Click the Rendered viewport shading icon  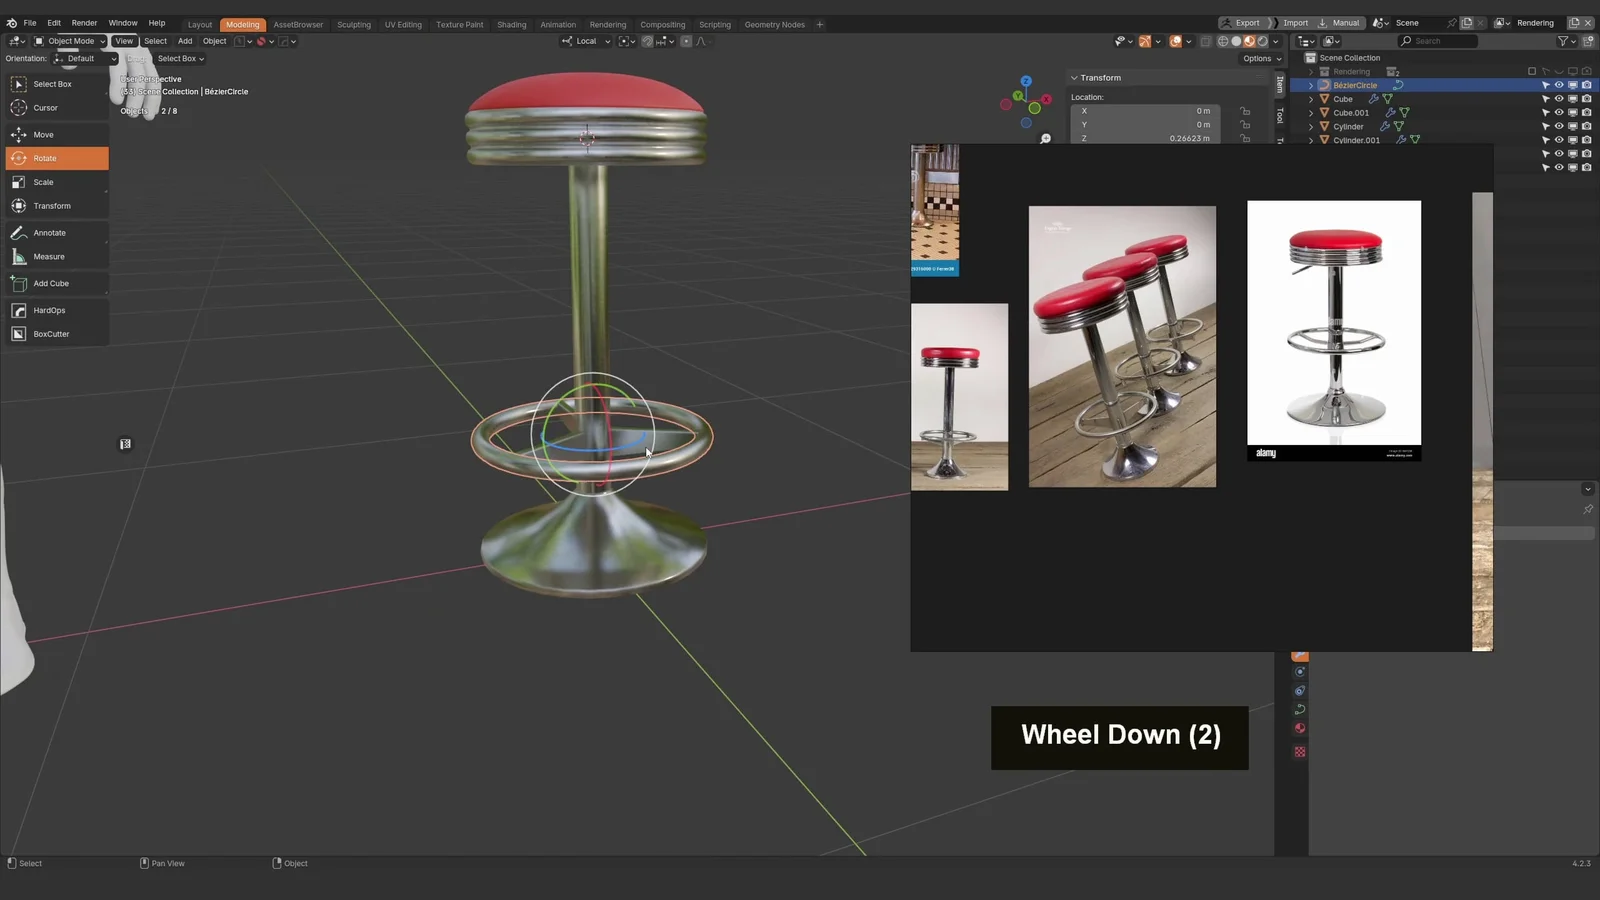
---
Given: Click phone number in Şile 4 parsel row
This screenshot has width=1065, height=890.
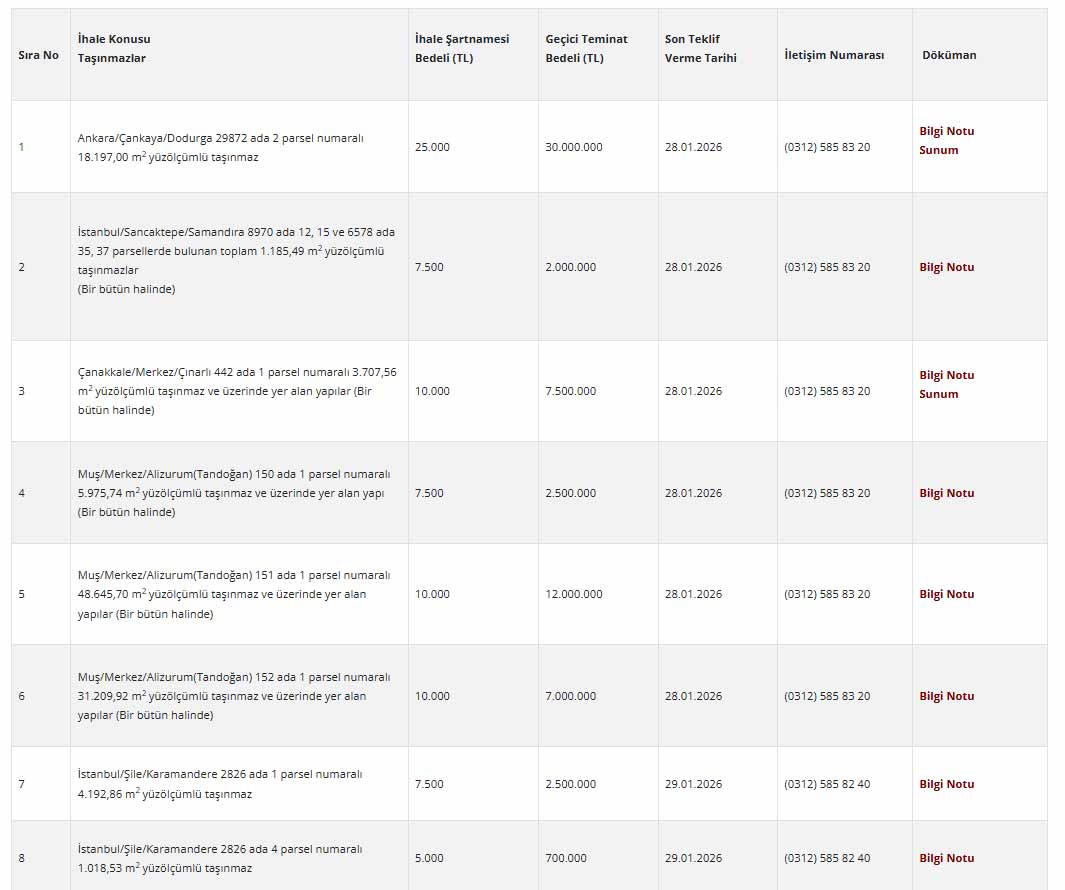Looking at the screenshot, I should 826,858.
...
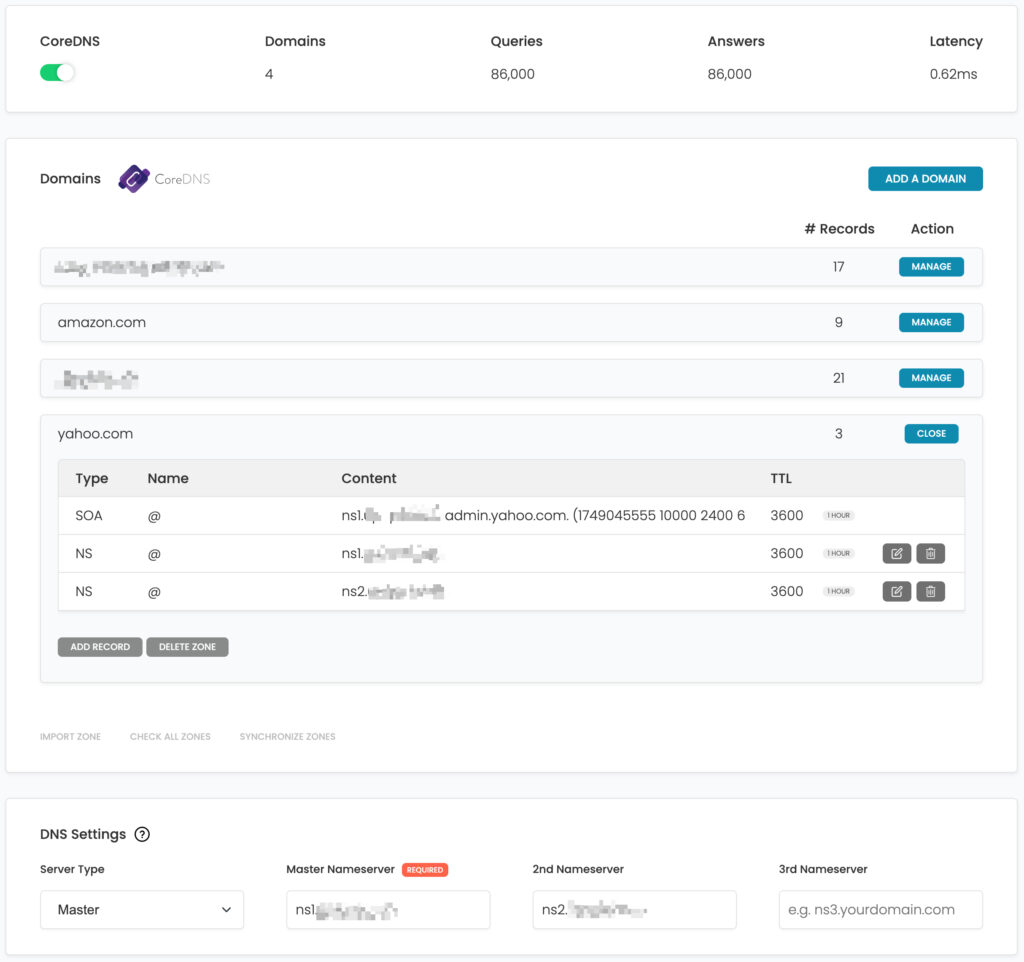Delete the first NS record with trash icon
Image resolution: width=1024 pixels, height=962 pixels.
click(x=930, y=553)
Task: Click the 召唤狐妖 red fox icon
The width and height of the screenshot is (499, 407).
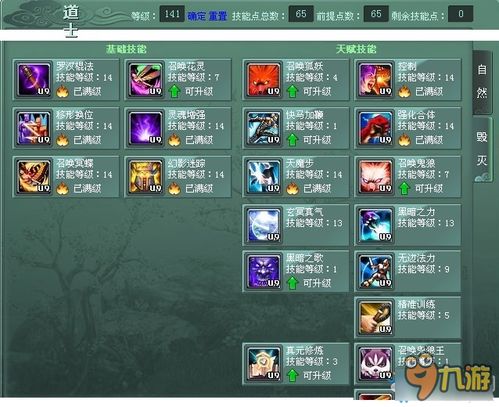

> DO THIS: Write out the lines of the listing above, starting at the line that contains "Delete the first NS record with trash icon" and ending at the line that contains "The width and", with both of those lines included. Leave out the pictures.

> TASK ANSWER:
Delete the first NS record with trash icon
Image resolution: width=1024 pixels, height=962 pixels.
click(x=930, y=553)
Task: Click the 召唤狐妖 red fox icon
The width and height of the screenshot is (499, 407).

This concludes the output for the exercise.